6. The diameter of a capillary is smaller than that of an arteriole, yet collectively the capillaries have lower
resistance than the arterioles. Explain how this is possible.
(2)
While much smaller than arteries and arterioles, the capillaries collectively provide far more area for the same
volume of blood to pass through. This increased area results in a tremendous blood pressure drop in the
capillaries. Since Flow is directly proportional to pressure, the resistance to flow in the capillaries is smaller than
in the arterioles.
7. What effect would a decrease in venous compliance have on the volume of blood in the veins? On the
venous pressure? On the venous return? On the total peripheral resistance? What effect would arteriole
dilation have on the total peripheral resistance? On venous return?
(3)
Decreased venous compliance would reduce the volume of blood in the veins; increase venous pressure; increase
venous return; and increase the peripheral resistance. Arteriole dilation would decrease peripheral resistance and
increase venous return.
8. Explain two examples of how heart rate and blood pressure are controlled: Name the type of receptors
involved, the specific stimuli are they responding to, where they located, and what part of the CNS receives
the sensory information?
(4)
Chemoreceptors located in the carotid sinus and the aortic arch, respond to lowered O2 levels or increased CO2
and blood pH levels. These sensors stimulate the cardiovascular centers in the medulla oblongata (brainstem)
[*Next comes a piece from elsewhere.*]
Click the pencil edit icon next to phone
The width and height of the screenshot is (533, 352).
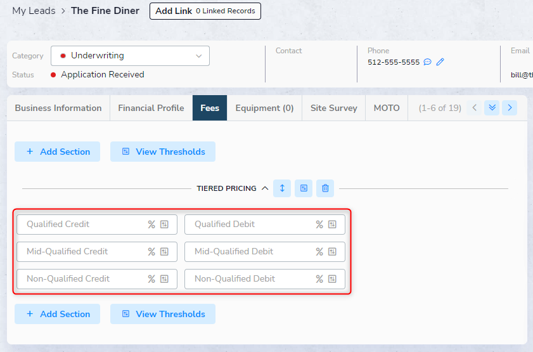(440, 62)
and increase cardiac output and vasomotor tone. Baroreceptors, located in the carotid artery and the aortic arch,
respond to mechanical deformation (stretch). When BP drops, for example, these receptors stimulate the
cardioregulatory center in the MO which increases sympathetic stimulation of the SA nodes of the heart and
reduces parasympathetic stimulation of the myocardium; this increases cardiac output. It also stimulates
vasoconstriction of the arteries and arterioles, which increases BP.
9. Why must arterial walls be very thick and elastic? Why can veins afford to be thinner and less elastic? (2)
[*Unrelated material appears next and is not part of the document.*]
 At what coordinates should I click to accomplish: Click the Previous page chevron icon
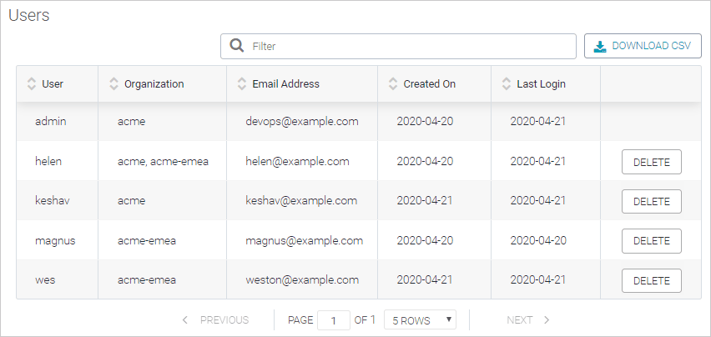tap(184, 319)
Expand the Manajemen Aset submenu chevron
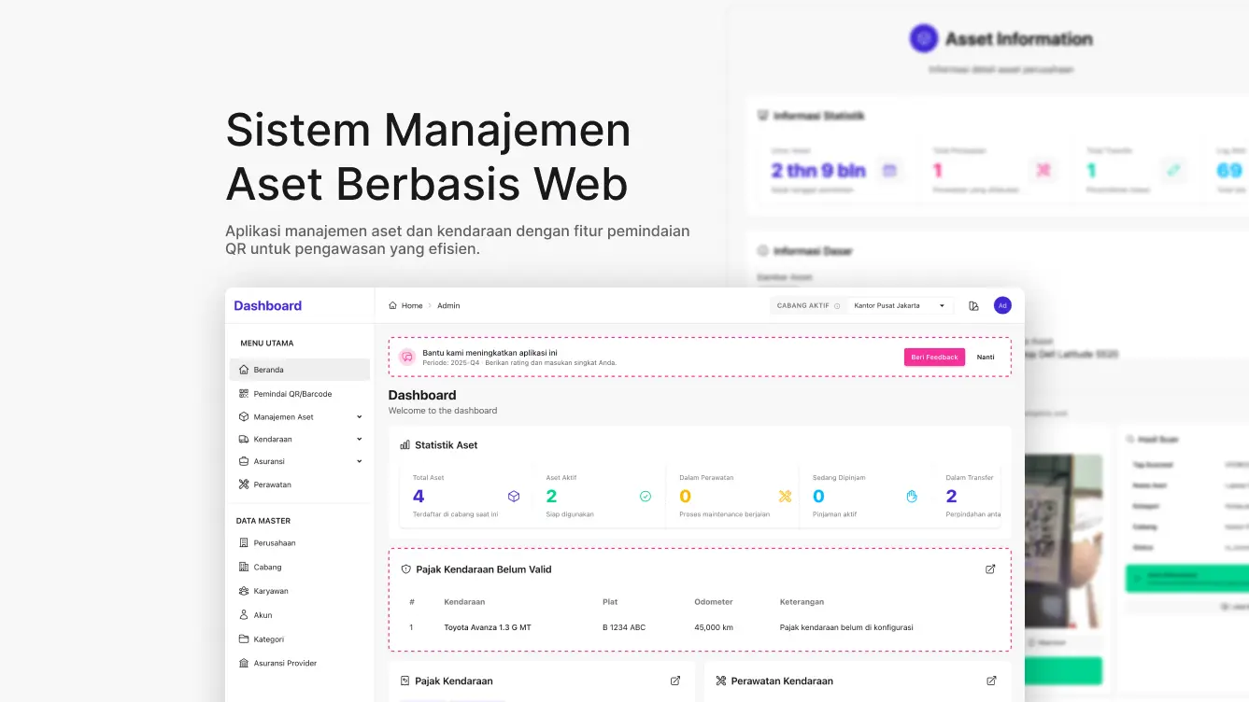The height and width of the screenshot is (702, 1249). 360,417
Arteries must handle a large volume of blood delivered at high pressure. Therefore they must be built to
withstand high pressure, expand, and regain their original shape. They must also alter the distribution of blood,
so they have lots of smooth muscle to allow for vasoconstriction and reduced compliance. Veins do not deal with
high pressure so they can be thinner and do not need to stretch as much.
10. Explain how the heart conduction system works to produce rapid, coordinated contraction of the
myocardium; Be sure to name the structures involved.
(3)
The SA node in the right atria produces AP’s autorythmically. These propagate passively across the atrial
myocardium via intercalated discs connecting myocardial cells. In response, the atria contract in sync. The AP
arrives at and depolarizes the AV node. The resulting AP is propagated rapidly along the AV bundle to the apex of
the heart, then across the ventricles via Purkinje fibers. The intercalated discs of myocardial cells ensure that the
AP reaches all ventricular myocardial cells simultaneously and coordinated contraction follows.
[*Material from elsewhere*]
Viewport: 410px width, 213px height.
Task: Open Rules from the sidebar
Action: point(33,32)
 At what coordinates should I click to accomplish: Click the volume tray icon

11. Describe (mechanistically) how increased skeletal muscle activity will affect Preload, End Diastolic Volume
(EDV), End Systolic Volume (ESV) and finally SV.
(4)
Increased skeletal muscle activity in creases venous return which increases preload. Via the Starling law we know
that increased stretch of the myocardium leads to increased EDV and that alone increases SV. ESV also increases
a little due to the increased afterload caused by increased cardiac output.